DOCUMENT TEXT:
= = = = = = =

Overview of BRVM: The Regional Stock Exchange for West Africa
Edoh Kossi Amenounve talks about the latest results of the BRVM (Bourse Régionale des Valeurs Mobilières), discussing actions to be taken, collaboration with other stock exchanges, long term strategy and his vision for the future.
Interview with Edoh Kossi Amenounve, CEO of BRVM (Bourse Régionale des Valeurs Mobilières)
Looking at things in a positive light, let’s talk about results. Despite the prevailing crisis, the BRVM has had a very strong economic growth. Where are you at now? To what do you attribute these results? What are the current results and what funds do you have?
Firstly, I would like to say that after 2011, the BRVM has made very strong progress in respect of the majority of its indicators, its capitalisation, the indices and the volume of transactions. We attribute this to the re-growth of activity in Côte d’Ivoire, after the post-electoral crisis, as well as to the reinforcement of the growth of the WAEMU’s main countries. They are some of the countries that have had a strong growth in just a few years – even higher than the African average. This has created a climate of confidence, a new found confidence in our economy from investors and international newspapers and as a result the stock exchange has benefited from it. From my point of view this is extremely important.
We work with other stock exchanges because we are convinced that (beyond the in-depth study of the regional or national market which is the case for the BRVM) we need a bigger platform for big African businesses that are in continental and international competition.
In 2011, we still had 3,000 billion of capitalisation. We are now reaching 6,200 billion of capitalisation for the BRVM. Our indices have progressed, already by 20% in 2012 and by 40% in 2013. This year, we have made progress beyond 10% so this shows that it benefits investors that have an interest in our market, there is confidence in the economic performance of our stakeholders and of our economy. That is not just the case for our investors. International investors equally welcome and look favourably on equity from the BRVM, which is extremely important.
In terms of prospects, we have implemented a new development strategy as we believe we should have a more achieving classification, on a par with our opponents, so that the African stock exchange moves to fifth place. We are working towards looking at the size of the funds of the eight countries in the WAEMU concerned with the BRVM and now our biggest challenge is working with new stakeholders. Now we have thirty-seven stakeholders. They are not in the WAEMU group of countries, but they are part of a regional stock exchange. It is essential that we work in such a way that big, average-sized and small businesses are interested in the BRVM and that by 2020 BRVM is the representative of all our union’s funds for the WAEMU countries’ businesses. This is very important for us and in any case it will show that from now on, the stock market is seen as a financial and essential instrument to accelerate growth in a country belonging to our union.
What is the message that you want to give, if you were no longer in the Côte d’Ivoire but in Senegal and outside of the group? What would you say to a business, an SME?
What I would like to say to a business or a manager of a business is that firstly a business is created to contribute to researching the economy- to create jobs and to contribute to economic development. In order for this to happen, the business must have the means. The business must expand. In order for the business to grow long term, the business is inevitably going to use different funding windows, for example private equity funds.
Ultimately, businesses need the market and the capital to reach a certain size – a size which is able to withstand national, regional and international competition. That is where we are at present. It is necessary that our businesses see themselves and their active sectors in regional and international competition. For that reason, the markets continue to be a financial source so businesses are able to reach the necessary size to support that competition. In reality there are numerous examples worldwide. Since businesses have really tried to develop, they automatically address the capital market.

= = = = = = =

SUPPLIED INFORMATION:
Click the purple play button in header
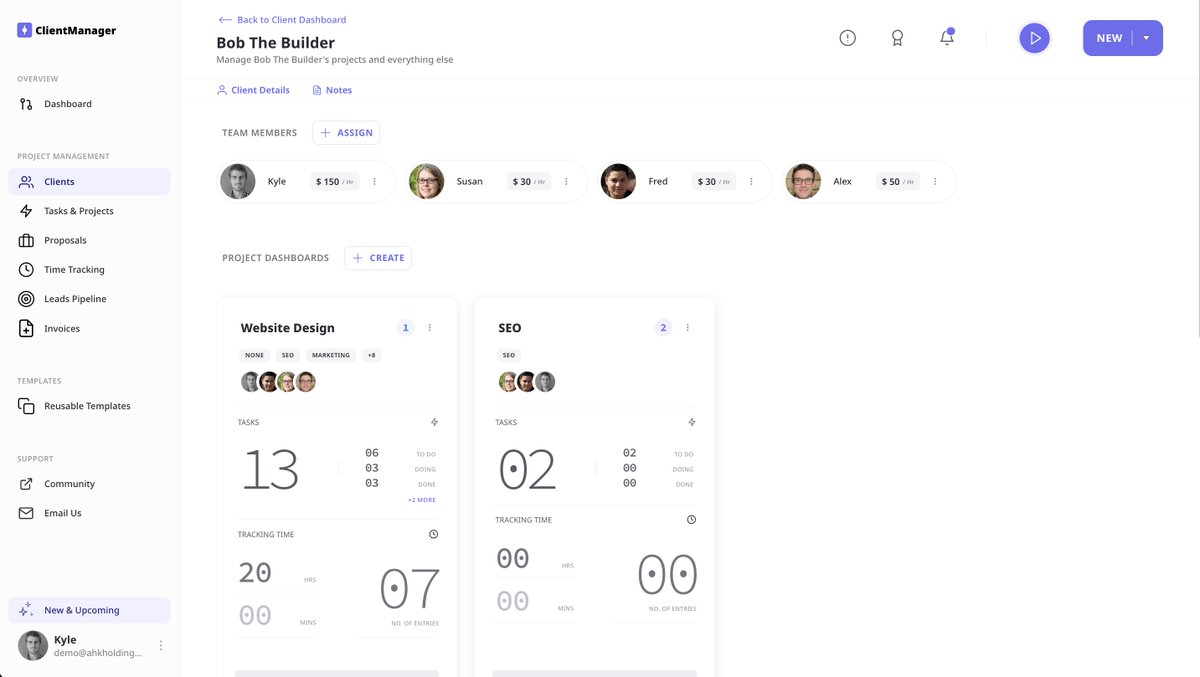This screenshot has height=677, width=1200. pyautogui.click(x=1034, y=37)
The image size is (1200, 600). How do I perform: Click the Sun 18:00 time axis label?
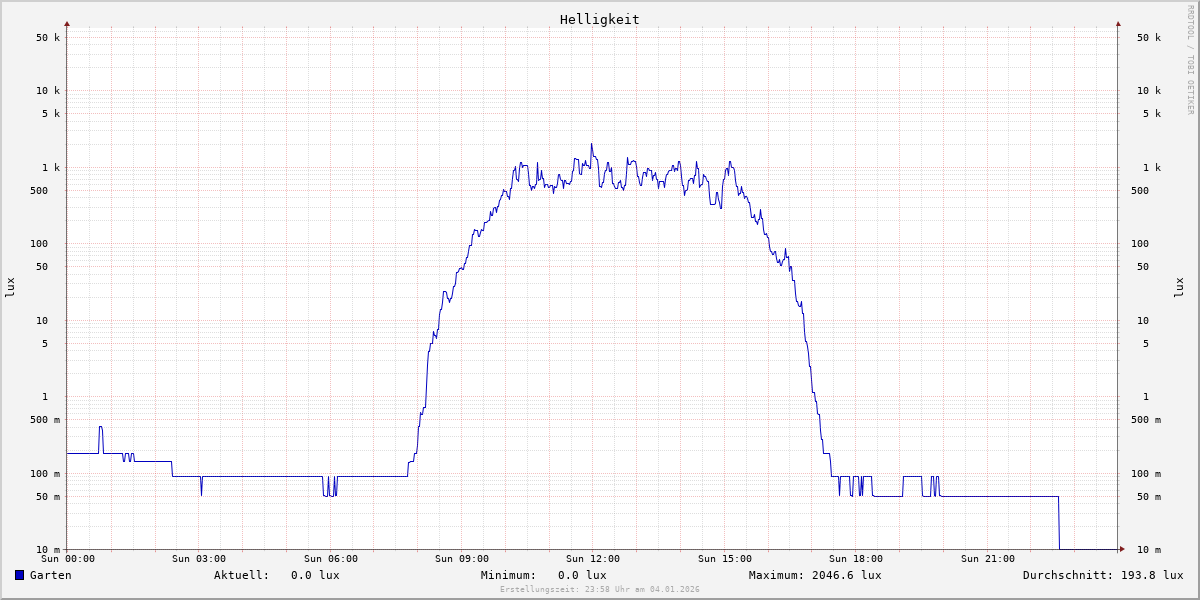pyautogui.click(x=856, y=559)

= = = = = = =

TASK TO COMPLETE:
Answer these from the BRVM interview:
(a) What was the BRVM's capitalisation in 2011?
(b) By what percentage did its indices progress in 2013?
(c) How many stakeholders does it have now?

WORKED ANSWER:
(a) 3,000 billion
(b) 40%
(c) Thirty-seven